### TASK INPUT ###

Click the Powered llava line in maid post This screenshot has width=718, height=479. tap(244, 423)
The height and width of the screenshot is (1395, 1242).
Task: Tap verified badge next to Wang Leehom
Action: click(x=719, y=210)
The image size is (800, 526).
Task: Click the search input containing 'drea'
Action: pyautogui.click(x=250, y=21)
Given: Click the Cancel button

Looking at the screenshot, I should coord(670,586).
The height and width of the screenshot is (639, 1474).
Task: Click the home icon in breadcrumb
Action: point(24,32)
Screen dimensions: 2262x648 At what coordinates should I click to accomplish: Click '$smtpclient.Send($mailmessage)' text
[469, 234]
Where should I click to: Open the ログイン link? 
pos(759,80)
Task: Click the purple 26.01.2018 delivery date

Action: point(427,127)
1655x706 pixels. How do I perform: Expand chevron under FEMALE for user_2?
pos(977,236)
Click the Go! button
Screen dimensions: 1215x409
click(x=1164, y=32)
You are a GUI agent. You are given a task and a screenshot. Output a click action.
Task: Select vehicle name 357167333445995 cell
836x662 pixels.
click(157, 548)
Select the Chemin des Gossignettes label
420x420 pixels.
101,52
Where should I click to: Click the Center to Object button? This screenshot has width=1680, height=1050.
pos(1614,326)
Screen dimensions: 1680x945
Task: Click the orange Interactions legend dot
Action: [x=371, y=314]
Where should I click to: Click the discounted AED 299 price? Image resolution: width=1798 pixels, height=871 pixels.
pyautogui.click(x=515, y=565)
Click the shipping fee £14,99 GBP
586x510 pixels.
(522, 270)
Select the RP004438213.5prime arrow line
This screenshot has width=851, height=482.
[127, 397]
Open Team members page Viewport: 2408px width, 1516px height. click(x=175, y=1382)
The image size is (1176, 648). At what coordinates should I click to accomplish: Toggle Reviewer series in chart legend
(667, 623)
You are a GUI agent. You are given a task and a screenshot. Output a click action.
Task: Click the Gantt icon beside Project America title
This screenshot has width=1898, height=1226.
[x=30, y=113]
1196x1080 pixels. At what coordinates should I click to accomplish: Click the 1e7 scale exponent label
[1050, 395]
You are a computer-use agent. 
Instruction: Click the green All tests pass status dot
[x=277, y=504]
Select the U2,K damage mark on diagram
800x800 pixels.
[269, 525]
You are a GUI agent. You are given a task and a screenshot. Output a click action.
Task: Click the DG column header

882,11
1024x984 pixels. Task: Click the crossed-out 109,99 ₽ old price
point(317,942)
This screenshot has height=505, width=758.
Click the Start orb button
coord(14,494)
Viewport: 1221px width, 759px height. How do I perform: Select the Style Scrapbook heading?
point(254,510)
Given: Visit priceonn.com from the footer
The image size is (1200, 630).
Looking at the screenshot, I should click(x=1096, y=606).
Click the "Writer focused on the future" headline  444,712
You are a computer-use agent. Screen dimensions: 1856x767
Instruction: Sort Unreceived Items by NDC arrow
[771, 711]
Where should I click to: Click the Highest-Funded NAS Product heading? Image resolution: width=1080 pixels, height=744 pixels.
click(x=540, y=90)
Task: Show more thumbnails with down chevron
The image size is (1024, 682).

###

Reproduce all of the rows above word for word.

Click the Powered llava line in maid post This screenshot has width=718, height=479. tap(244, 423)
The height and width of the screenshot is (1395, 1242).
Task: Tap verified badge next to Wang Leehom
Action: click(x=719, y=210)
The image size is (800, 526).
Task: Click the search input containing 'drea'
Action: pyautogui.click(x=250, y=21)
Given: Click the Cancel button

Looking at the screenshot, I should coord(670,586).
The height and width of the screenshot is (639, 1474).
Task: Click the home icon in breadcrumb
Action: point(24,32)
Screen dimensions: 2262x648 At what coordinates should I click to accomplish: Click '$smtpclient.Send($mailmessage)' text
[469, 234]
Where should I click to: Open the ログイン link? 
pos(759,80)
Task: Click the purple 26.01.2018 delivery date

Action: point(427,127)
1655x706 pixels. How do I perform: Expand chevron under FEMALE for user_2?
pos(977,236)
Click the Go! button
Screen dimensions: 1215x409
click(x=1164, y=32)
You are a GUI agent. You are given a task and a screenshot. Output a click action.
Task: Select vehicle name 357167333445995 cell
836x662 pixels.
click(157, 548)
Select the Chemin des Gossignettes label
420x420 pixels.
101,52
Where should I click to: Click the Center to Object button? This screenshot has width=1680, height=1050.
pos(1614,326)
Screen dimensions: 1680x945
Task: Click the orange Interactions legend dot
Action: [x=371, y=314]
Where should I click to: Click the discounted AED 299 price? Image resolution: width=1798 pixels, height=871 pixels.
pyautogui.click(x=515, y=565)
Click the shipping fee £14,99 GBP
586x510 pixels.
(522, 270)
Select the RP004438213.5prime arrow line
This screenshot has width=851, height=482.
[127, 397]
Open Team members page Viewport: 2408px width, 1516px height. click(x=175, y=1382)
The image size is (1176, 648). At what coordinates should I click to accomplish: Toggle Reviewer series in chart legend
(667, 623)
You are a GUI agent. You are given a task and a screenshot. Output a click action.
Task: Click the Gantt icon beside Project America title
This screenshot has width=1898, height=1226.
[x=30, y=113]
1196x1080 pixels. At what coordinates should I click to accomplish: Click the 1e7 scale exponent label
[1050, 395]
You are a computer-use agent. 
Instruction: Click the green All tests pass status dot
[x=277, y=504]
Select the U2,K damage mark on diagram
800x800 pixels.
[269, 525]
You are a GUI agent. You are given a task and a screenshot. Output a click action.
Task: Click the DG column header

882,11
1024x984 pixels. Task: Click the crossed-out 109,99 ₽ old price
point(317,942)
This screenshot has height=505, width=758.
Click the Start orb button
coord(14,494)
Viewport: 1221px width, 759px height. How do I perform: Select the Style Scrapbook heading?
point(254,510)
Given: Visit priceonn.com from the footer
The image size is (1200, 630).
Looking at the screenshot, I should click(x=1096, y=606).
Click the "Writer focused on the future" headline  444,712
You are a computer-use agent. Screen dimensions: 1856x767
Instruction: Sort Unreceived Items by NDC arrow
[771, 711]
Where should I click to: Click the Highest-Funded NAS Product heading? Image resolution: width=1080 pixels, height=744 pixels.
click(x=540, y=90)
Task: Show more thumbnails with down chevron
The image size is (1024, 682).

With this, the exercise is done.